A segunda maior economia do mundo teve um início irregular este ano. O aumento incipiente das vendas no varejo e a expansão robusta da atividade industrial foram compensados pela alta do desemprego e pelas pressões deflacionárias, alimentando os pedidos por mais estímulos.
O índice de preços ao consumidor caiu 0,1% no mês passado em relação ao ano anterior, mostraram os dados do Escritório Nacional de Estatísticas nesta quinta-feira, em comparação com recuo de 0,7% em fevereiro. A expectativa em pesquisa da Reuters era de que os preços permaneceriam estáveis.
"As pressões deflacionárias persistiram no mês passado e quase certamente se aprofundarão nos próximos trimestres, à medida que se torna mais difícil para as empresas chinesas exportarem seu excesso de oferta", disse Julian Evans-Pritchard, chefe de economia da China na Capital Economics.
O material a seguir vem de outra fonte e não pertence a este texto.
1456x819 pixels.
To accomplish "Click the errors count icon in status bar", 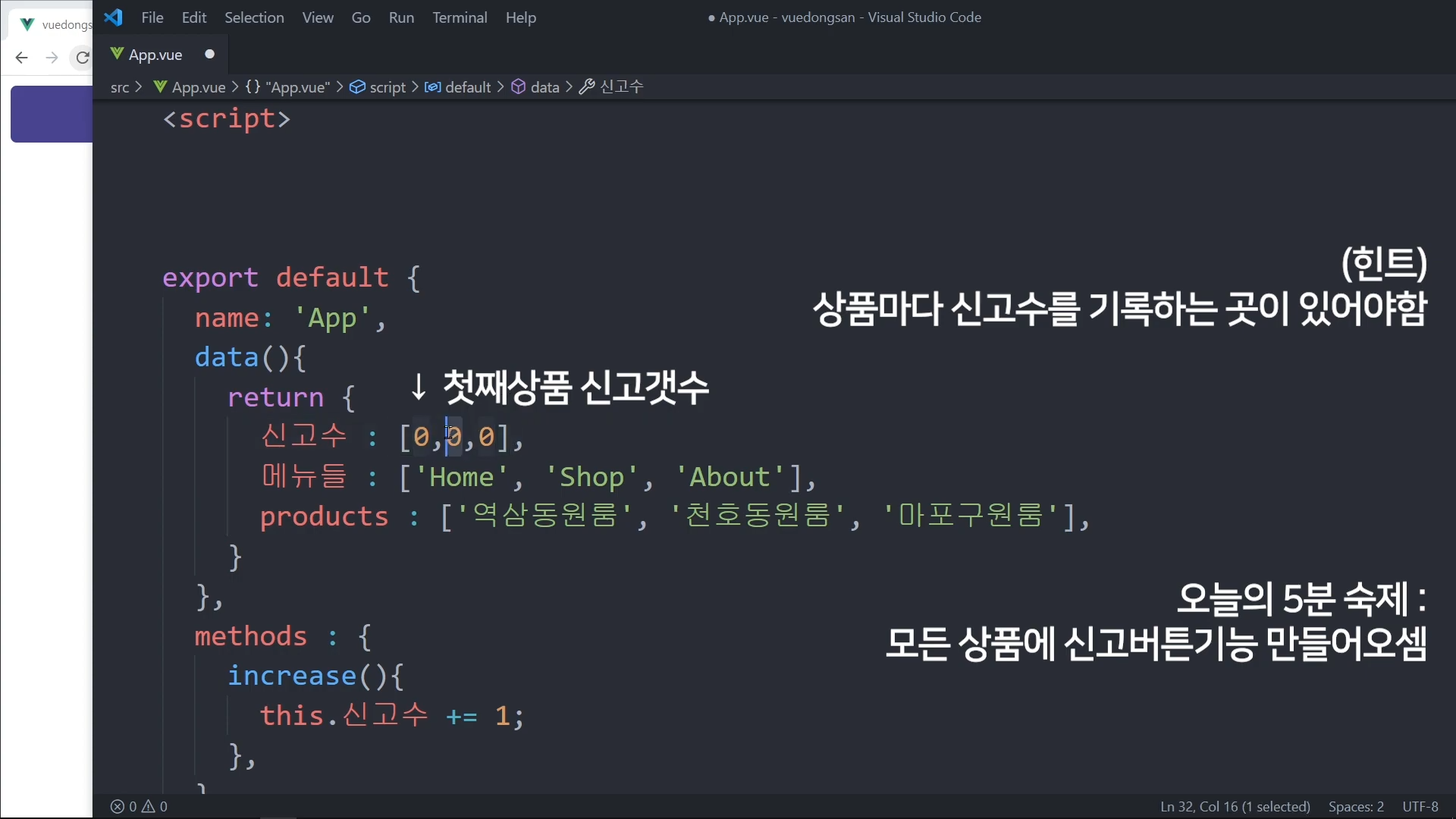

Os dados fracos foram divulgados em uma semana turbulenta para a economia global, com os mercados financeiros agitados após a entrada em vigor das tarifas dos EUA contra todos os seus parceiros comerciais.
Embora o presidente dos EUA, Donald Trump, tenha dado um alívio parcial na quarta-feira ao recuar algumas tarifas, sua decisão de continuar aumentando as taxas sobre a China apenas intensificou a guerra comercial entre as duas maiores economias do mundo.
Os preços ao consumidor caíram 0,4% na comparação com o mês anterior, contra uma queda de 0,2% em fevereiro e estimativa de recuo de 0,3%.
O índice de preços ao produtor caiu 2,5% em março em relação ao ano anterior, a leitura mais fraca em quatro meses após queda de 2,2% em fevereiro e a previsão de recuo de 2,3%.
A aceleração da deflação nas fábricas deveu-se à queda dos preços internacionais do petróleo bruto e a "uma tendência sazonal de baixa na demanda de energia com o fim do aquecimento no inverno no norte da China", disse o estatístico do escritório, Dong Lijuan.